In VanessaArmistead/ptdsProjectG3: Wine Review

# This is the chunck indicates all of the different packages used in our Rmd
library("leaflet")
library("geojsonio")
library("readr")
library("data.table")
library("purrr")
library("geonames")
library("tidyverse")

Introduction

We decided to work on a wine data review that was available on kaggle. This dataset contains information that can be found on the website "Wine Enthousiast". We created an interactive map that is easy to navigate through the different countries in the World. Indeed, we did not find any app or website that had a clear review of the wines throughout the World. With our map, one is able to see the average quality, the most common type and the amount of wine that was review for each country. Moreover, one can observe on the right side of the dashboard, the "Wine data explorer". There, you can change the variety of the wine as well as the country, to see the relation between quality and price for the variety/varieties for the country/countries. There is also an option on the dashboard to explore the data of wine review. This allows you to search for a specific wine and access all important information, such as the price or the winery. One can also vary the price range in order to find wines specific to everyone's willingness to pay.

Data Cleaning

Wine Review Dataset

The original dataset was retrieved from kaggle containing the following 14 variables: - X: Integer variable, indicates the observation number. - Country: Character variable, shows from which country the wine comes from.
- Description: Character variable, gives information about the wine. - Designation: Character variable, indicates the vineyard of the winery. - Points: Integer variable, contains the number of points that was given to a specific wine. It varies from 1 to 100 where 100 indicates the best possible wine and 1 the worst one. - Price: Numerical variable, indicates the price (USD) of the bottle of wine. - Province: Character variable, shows from which province/state the wine comes from. - Region 1: Character variable, indicates the area of where the wine is from. - Region 2: Character variable, indicates more specific information about the region were the grapes grow. - Taster Name: Character variable, indicates the name of the taster of the wine that posted the review on the website Wine Enthousiast. - Taster Twitter Handle: Character variable, includes information about the Twitter account of the wine taster. - Title: Character variable, contains information about the wine such as its name, type and year. - Variety: Character variable, indicates the type of grapes used for the wine ( e.g."Pinot Gris"). - Winery: Character variable, indicates the winery.

This dataset contains 129971 observations.

We then deleted the unnecessary variables, i.e. the X, the Taster Name, and the Taster Twitter Handle. Moreover, we deleted the rows containing missing information about the price, the country, the variety and the number of points. We aslo changed the names of the countries: United States of America and United Kingdom so that they would match the names of our second database (i.e. countries).

# Download data
winemag <- read_csv("/Users/Vanessa/Desktop/winemag-data-130k-v2.csv")

• _Recorded information_:
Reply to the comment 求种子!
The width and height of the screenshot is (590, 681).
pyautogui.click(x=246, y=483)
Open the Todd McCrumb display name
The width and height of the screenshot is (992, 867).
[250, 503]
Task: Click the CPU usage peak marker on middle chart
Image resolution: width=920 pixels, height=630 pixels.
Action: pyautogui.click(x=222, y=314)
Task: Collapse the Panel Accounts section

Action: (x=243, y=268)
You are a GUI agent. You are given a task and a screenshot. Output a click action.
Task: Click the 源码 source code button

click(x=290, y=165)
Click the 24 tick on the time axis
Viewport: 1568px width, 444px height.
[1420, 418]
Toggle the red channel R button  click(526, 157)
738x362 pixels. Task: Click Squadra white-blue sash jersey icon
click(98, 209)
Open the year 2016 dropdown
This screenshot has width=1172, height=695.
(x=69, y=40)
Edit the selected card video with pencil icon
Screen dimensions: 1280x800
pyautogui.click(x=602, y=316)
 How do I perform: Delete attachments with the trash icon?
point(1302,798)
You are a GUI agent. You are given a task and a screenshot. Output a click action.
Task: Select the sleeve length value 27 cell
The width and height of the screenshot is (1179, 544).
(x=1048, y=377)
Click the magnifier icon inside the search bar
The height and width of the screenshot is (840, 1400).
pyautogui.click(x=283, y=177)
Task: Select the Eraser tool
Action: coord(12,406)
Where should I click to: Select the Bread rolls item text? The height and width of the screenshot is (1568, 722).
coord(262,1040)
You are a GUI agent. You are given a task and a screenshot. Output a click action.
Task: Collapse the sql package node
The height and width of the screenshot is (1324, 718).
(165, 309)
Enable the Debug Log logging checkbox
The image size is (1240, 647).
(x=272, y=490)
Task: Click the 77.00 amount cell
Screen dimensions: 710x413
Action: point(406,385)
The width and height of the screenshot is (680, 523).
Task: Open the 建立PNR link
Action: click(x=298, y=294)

• _Problem A_: From the wine review write-up, output the passage between "This dataset contains 129971" and "database (i.e. countries).", inclusive.
• _Problem B_: Name every package that the wine review write-up loads with a library() call.

• _Final answer A_:
This dataset contains 129971 observations.

We then deleted the unnecessary variables, i.e. the X, the Taster Name, and the Taster Twitter Handle. Moreover, we deleted the rows containing missing information about the price, the country, the variety and the number of points. We aslo changed the names of the countries: United States of America and United Kingdom so that they would match the names of our second database (i.e. countries).

• _Final answer B_: leaflet, geojsonio, readr, data.table, purrr, geonames, tidyverse